- [DIRECTIONS]:
[1] According to the financial report excerpt, what was Southwest's income tax expense for the first three months of 2000?
[2] From the financial report excerpt, extract the stretch from "Taxes on Income" through "liquidity is satisfactory.".

Provision for Loan Losses
Southwest makes provisions for loan losses in amounts deemed necessary to
maintain the allowance for loan losses at an appropriate level. An appropriate
level of the allowance for loan losses is determined by management. See Note 4,
Allowance for Loan Losses, in the Notes to Unaudited Consolidated Financial
Statements for additional information.
Taxes on Income
Southwest's income tax expense was $1.3 million for the first three months of
2000 and $1.2 million for the same period in 1999. Southwest's effective tax
rates have been lower than federal and state statutory rates primarily because
of tax-exempt income on municipal obligations and loans.
* * * * * * *
LIQUIDITY
Liquidity is measured by a financial institution's ability to raise funds
through deposits, borrowed funds, capital, or the sale of highly marketable
assets such as residential mortgage loans. Southwest's portfolio of
government-guaranteed student loans and SBA loans are also readily salable.
Additional sources of liquidity, including cash flow from the repayment of
loans, are also considered in determining whether liquidity is satisfactory.
Liquidity is also achieved through growth of deposits and liquid assets, and
accessibility to the capital and money markets. These funds are used to meet
deposit withdrawals, maintain reserve requirements, fund loans, and operate the
organization.

- [Data lines]:

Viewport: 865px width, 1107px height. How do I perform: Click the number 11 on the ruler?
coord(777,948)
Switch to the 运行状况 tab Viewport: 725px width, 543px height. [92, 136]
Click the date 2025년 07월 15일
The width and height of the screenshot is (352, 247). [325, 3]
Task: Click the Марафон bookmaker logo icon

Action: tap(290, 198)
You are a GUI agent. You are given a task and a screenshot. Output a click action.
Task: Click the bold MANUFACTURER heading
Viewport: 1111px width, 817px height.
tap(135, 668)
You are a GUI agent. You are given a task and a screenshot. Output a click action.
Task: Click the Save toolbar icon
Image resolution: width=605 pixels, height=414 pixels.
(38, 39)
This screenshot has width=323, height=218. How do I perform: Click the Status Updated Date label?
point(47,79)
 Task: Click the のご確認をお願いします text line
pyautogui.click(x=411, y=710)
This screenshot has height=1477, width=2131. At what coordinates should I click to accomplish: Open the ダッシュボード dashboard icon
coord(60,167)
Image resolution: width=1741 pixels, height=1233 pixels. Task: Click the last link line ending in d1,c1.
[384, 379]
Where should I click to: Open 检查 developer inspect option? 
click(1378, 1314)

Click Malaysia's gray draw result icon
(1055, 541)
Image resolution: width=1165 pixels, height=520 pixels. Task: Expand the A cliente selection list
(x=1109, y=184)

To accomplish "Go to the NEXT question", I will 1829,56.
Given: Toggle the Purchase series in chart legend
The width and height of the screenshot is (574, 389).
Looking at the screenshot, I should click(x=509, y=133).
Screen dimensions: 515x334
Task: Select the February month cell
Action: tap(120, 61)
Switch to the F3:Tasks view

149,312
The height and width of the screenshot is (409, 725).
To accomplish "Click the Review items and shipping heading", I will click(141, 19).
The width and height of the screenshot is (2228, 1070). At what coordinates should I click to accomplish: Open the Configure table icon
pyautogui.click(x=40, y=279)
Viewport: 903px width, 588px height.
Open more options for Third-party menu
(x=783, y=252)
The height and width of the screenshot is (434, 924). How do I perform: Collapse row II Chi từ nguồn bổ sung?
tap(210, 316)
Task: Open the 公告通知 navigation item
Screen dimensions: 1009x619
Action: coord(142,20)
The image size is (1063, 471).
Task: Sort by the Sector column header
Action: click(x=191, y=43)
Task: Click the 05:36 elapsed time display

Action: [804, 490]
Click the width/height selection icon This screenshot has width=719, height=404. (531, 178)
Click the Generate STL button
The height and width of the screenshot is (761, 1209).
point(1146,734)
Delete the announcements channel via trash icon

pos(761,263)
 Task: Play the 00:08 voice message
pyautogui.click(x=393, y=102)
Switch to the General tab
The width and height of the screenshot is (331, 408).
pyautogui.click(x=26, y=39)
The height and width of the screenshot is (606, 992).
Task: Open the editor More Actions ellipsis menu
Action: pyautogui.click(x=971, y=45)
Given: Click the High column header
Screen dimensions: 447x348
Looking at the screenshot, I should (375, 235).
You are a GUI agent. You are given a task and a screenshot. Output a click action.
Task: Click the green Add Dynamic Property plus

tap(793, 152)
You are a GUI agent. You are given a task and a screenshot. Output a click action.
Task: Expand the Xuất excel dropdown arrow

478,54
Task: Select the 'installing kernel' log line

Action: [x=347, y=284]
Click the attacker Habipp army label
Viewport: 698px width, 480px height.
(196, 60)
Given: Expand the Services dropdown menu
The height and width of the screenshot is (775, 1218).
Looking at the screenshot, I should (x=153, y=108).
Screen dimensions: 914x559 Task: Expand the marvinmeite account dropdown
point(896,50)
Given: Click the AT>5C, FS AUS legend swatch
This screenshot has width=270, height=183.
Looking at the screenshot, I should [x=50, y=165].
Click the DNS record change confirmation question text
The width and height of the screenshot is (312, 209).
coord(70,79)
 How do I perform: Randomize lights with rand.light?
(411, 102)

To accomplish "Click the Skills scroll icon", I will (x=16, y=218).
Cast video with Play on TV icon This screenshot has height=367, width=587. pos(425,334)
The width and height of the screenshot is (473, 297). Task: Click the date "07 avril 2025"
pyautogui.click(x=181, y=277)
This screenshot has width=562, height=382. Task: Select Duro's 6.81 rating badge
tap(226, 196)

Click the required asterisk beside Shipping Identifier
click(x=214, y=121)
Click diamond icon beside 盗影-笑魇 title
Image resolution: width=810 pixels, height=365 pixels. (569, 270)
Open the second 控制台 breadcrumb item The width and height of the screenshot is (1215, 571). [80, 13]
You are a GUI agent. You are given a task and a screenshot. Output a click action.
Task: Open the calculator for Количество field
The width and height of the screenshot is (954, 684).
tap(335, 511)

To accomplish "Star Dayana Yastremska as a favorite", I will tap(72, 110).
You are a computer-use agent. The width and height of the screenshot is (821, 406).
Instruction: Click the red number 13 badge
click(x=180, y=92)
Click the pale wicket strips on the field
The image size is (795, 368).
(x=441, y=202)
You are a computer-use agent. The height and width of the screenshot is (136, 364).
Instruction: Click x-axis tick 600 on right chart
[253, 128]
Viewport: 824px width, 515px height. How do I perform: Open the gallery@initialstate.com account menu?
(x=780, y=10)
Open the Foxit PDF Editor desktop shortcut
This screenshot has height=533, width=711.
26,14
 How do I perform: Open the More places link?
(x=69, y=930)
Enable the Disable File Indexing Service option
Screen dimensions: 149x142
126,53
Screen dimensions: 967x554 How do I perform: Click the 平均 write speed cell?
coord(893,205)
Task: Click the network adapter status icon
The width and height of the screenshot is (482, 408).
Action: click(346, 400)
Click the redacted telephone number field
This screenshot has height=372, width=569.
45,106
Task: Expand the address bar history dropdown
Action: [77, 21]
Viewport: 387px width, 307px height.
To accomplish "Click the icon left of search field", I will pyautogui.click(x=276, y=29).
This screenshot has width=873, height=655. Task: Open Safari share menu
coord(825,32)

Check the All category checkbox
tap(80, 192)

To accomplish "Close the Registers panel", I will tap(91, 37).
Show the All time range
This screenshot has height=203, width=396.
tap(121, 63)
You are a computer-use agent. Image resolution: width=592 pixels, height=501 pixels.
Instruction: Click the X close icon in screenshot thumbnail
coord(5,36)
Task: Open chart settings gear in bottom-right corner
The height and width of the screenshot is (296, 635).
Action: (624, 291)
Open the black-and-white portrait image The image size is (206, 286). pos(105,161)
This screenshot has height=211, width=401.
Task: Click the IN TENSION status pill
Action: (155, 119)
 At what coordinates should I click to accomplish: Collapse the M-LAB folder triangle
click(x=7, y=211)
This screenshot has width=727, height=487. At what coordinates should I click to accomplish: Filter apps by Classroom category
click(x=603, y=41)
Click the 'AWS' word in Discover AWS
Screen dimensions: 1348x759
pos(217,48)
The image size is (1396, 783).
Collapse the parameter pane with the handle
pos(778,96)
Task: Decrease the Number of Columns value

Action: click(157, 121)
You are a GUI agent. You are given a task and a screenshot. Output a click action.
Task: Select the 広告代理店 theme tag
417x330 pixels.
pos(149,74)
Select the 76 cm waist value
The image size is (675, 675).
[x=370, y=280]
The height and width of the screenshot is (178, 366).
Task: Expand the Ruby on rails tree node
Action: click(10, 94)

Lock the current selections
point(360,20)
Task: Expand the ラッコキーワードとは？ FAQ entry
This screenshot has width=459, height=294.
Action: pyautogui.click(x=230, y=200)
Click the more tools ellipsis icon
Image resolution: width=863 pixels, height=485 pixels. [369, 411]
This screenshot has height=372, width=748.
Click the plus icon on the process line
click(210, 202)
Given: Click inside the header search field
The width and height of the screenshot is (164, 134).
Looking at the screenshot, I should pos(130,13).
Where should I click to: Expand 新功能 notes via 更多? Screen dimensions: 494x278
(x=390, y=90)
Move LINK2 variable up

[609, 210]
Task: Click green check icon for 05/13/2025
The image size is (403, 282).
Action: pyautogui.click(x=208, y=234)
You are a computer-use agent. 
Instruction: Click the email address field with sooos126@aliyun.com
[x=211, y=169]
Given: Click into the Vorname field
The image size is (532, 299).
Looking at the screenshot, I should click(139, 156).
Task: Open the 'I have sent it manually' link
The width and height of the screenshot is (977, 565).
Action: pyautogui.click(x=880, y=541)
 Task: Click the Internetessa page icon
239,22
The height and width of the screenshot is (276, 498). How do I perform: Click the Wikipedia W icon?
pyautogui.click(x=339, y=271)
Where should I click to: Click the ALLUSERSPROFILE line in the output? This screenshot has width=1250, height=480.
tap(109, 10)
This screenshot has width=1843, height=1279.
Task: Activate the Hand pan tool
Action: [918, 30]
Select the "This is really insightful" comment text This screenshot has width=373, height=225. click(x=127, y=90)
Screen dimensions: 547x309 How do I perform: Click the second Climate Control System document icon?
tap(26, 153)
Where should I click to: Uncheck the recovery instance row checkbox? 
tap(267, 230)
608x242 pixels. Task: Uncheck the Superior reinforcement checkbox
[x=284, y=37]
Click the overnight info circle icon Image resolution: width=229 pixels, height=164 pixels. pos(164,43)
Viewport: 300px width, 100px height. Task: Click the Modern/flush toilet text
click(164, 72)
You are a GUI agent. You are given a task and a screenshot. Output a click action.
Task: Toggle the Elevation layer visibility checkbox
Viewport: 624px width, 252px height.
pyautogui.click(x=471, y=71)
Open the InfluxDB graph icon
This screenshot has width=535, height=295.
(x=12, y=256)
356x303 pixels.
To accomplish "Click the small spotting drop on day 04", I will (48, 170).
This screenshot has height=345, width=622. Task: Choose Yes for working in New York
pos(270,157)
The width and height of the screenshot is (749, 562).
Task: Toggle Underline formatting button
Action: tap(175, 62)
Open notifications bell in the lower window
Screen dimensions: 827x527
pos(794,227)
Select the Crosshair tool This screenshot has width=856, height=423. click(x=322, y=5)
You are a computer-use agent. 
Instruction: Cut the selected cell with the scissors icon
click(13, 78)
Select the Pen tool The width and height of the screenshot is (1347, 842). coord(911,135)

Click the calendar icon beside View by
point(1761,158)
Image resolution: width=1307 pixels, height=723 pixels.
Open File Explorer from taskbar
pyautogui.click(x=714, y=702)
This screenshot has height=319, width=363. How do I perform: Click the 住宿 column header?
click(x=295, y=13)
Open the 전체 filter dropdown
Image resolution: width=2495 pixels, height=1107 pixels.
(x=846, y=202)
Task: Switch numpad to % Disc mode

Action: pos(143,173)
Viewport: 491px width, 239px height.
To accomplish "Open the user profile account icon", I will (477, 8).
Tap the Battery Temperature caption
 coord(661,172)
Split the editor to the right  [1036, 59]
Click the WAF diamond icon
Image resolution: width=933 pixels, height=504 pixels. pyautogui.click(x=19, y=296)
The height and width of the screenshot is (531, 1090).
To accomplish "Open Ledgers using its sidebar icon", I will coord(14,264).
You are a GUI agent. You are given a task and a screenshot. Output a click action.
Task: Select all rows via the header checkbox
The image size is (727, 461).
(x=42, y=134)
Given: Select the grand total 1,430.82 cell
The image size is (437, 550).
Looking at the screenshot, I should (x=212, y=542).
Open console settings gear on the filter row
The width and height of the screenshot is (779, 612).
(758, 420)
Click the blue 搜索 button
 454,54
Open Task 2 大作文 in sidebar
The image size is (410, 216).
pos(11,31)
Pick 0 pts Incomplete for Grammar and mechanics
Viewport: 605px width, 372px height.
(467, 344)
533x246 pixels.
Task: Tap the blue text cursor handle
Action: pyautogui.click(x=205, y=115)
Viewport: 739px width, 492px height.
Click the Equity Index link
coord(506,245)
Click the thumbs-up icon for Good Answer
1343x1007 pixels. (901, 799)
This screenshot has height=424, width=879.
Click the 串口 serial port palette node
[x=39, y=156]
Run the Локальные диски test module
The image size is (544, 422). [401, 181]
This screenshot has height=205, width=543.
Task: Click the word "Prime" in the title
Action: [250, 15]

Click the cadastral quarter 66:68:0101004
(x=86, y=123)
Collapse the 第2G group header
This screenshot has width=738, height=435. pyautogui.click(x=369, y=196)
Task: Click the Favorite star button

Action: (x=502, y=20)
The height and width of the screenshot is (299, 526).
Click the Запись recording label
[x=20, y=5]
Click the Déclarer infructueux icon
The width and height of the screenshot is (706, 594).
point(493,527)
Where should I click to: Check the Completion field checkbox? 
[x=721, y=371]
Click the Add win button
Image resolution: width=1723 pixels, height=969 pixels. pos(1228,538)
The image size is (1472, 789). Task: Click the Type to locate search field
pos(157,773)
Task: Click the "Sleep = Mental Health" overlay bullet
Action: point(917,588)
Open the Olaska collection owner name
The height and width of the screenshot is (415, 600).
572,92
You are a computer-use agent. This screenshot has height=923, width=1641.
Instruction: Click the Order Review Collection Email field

- [THE ANSWERS]:
[1] $1.3 million

[2]
Taxes on Income
Southwest's income tax expense was $1.3 million for the first three months of
2000 and $1.2 million for the same period in 1999. Southwest's effective tax
rates have been lower than federal and state statutory rates primarily because
of tax-exempt income on municipal obligations and loans.
* * * * * * *
LIQUIDITY
Liquidity is measured by a financial institution's ability to raise funds
through deposits, borrowed funds, capital, or the sale of highly marketable
assets such as residential mortgage loans. Southwest's portfolio of
government-guaranteed student loans and SBA loans are also readily salable.
Additional sources of liquidity, including cash flow from the repayment of
loans, are also considered in determining whether liquidity is satisfactory.